I have been informed that a new administrative procedure will be developed to allow for the premiums to be deducted from the member’s monthly check and forwarded to Medicare by DRS. (See Robert Krueger’s letter to Congressman Norm Dicks in this Newsletter. Page 4). Many of you have heard of the Bakenhus vs City of Seattle Lawsuit. I will try to explain the particulars. The following is a brief explanation of the lawsuit.

Summary of Bakenhus vs.

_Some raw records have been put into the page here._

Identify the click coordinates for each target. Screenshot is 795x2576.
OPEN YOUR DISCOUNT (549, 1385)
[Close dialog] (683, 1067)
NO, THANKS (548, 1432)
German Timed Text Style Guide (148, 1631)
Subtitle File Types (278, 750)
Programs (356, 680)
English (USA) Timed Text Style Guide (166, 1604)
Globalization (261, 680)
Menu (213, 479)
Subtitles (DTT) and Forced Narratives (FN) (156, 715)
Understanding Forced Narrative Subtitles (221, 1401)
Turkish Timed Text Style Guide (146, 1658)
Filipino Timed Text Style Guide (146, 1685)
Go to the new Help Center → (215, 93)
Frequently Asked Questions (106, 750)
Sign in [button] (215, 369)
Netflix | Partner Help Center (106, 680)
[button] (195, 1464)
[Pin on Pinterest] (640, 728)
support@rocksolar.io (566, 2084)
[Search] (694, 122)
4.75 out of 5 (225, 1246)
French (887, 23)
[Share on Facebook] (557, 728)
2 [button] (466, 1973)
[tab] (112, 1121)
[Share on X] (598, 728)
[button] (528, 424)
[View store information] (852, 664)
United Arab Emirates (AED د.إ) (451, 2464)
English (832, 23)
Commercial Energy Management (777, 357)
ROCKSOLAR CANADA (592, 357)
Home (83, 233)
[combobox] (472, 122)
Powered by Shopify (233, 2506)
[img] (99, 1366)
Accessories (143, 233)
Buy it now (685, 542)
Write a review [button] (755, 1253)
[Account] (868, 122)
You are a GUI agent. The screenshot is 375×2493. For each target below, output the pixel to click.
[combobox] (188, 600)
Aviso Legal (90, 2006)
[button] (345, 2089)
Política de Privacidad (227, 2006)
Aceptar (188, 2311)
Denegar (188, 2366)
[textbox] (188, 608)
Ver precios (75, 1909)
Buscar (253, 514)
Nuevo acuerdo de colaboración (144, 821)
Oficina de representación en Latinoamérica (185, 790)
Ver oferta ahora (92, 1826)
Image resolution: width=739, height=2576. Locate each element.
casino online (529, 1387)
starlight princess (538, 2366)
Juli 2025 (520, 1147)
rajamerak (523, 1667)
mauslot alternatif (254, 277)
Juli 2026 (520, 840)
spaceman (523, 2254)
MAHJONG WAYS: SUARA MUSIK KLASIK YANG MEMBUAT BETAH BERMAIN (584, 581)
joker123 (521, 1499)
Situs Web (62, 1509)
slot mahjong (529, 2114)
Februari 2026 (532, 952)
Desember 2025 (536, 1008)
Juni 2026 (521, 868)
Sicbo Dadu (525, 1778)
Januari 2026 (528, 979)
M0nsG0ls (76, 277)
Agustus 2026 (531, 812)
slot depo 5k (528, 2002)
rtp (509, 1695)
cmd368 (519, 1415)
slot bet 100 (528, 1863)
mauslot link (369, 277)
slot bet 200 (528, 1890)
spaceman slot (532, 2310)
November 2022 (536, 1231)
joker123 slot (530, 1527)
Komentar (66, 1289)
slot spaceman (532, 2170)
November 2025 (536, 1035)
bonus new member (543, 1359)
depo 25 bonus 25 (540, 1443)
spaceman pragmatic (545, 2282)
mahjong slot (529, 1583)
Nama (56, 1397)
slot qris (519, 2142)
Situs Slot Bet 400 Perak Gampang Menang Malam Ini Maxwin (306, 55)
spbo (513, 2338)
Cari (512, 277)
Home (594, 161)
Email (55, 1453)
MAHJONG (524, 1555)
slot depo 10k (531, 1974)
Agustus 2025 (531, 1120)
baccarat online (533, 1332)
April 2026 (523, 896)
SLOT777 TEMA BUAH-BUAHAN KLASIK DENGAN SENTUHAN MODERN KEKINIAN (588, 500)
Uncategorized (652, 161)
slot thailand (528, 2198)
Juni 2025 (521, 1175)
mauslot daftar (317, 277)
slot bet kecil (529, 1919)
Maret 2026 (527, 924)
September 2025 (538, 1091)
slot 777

City of Seattle
48 Wn.2nd 695; 296 P.2nd 536 (1956)
Pension Benefits Are Contractual Rights

The Washington Supreme Court (the Court) ruled that an employee who accepts a job with a pension plan has entered into a contract with the employer. When the employee becomes eligible to receive the pension, the employer must pay the pension according to the contract. The employee’s pension rights may be changed prior to retirement, but only for the purpose of keeping the pension system flexible and maintaining its integrity. The City of Seattle Could Not Reduce Mr. Bakenhus’ Expected Pension

H D Bakenhus was a retired policeman. When he became a member of the Seattle Police Department in 1925, the law set his pension as one-half the salary for the rank he held during the year just before his retirement. The pension fund law was later changed in 1937 to provide a cap on police retirement pensions.

Mr. Bakenhus became a police captain in 1943 and retained that status until he retired in 1950. For the year before his retirement his salary was $350 a month, which would have given him a monthly retirement pension of $185 per month. At retirement, the city authorized a retirement pension of $125 per month based on the cap that passed in 1937. Mr. Bakenhus sued to force the city to pay him $185 instead of $125. Mr. Bakenhus Prevailed in Court

The trial court ordered the city to pay Mr. Bakenhus the higher pension amount plus the difference between the increased pension and the pension he had received since retirement. The City of Seattle appealed but lost. The Court decided that the 1937 amendment to the pension law impaired the obligation of Mr. Bakenhus’ contract with the city. The 1937 amendment was void as to Mr. Bakenhus (and all who became members of the police department prior to the 1937 enactment). What was the Court’s Reasoning?

The Court agreed with the so called “California rule.” Under this rule, pension provisions are part of the expected compensation set out in the employment contract. Further, contractual pension rights become vested at the time the employee enters public service. This means that when the employee joins the pension plan, he or she has a right to continued membership in the plan under the requirements for receiving benefits, he or she is then entitled to receive a pension according to the vested pension rights.

This does not mean that the employee may never change pension rules. But, the Court was clear that a new limit on contractual pension rights must be justified. For example, a change that removes a benefit might be justified by a showing of a corresponding benefit to those affected by the change. In this case, there had been no showing of a corresponding benefit, and no showing that reducing the benefit was necessary to preserve and perfect the system, or that it bore a reasonable relation to the purpose of the pension plan.

We continually try to help all retired firefighters and spouses regardless of their retirement plan, who are in need of assistance.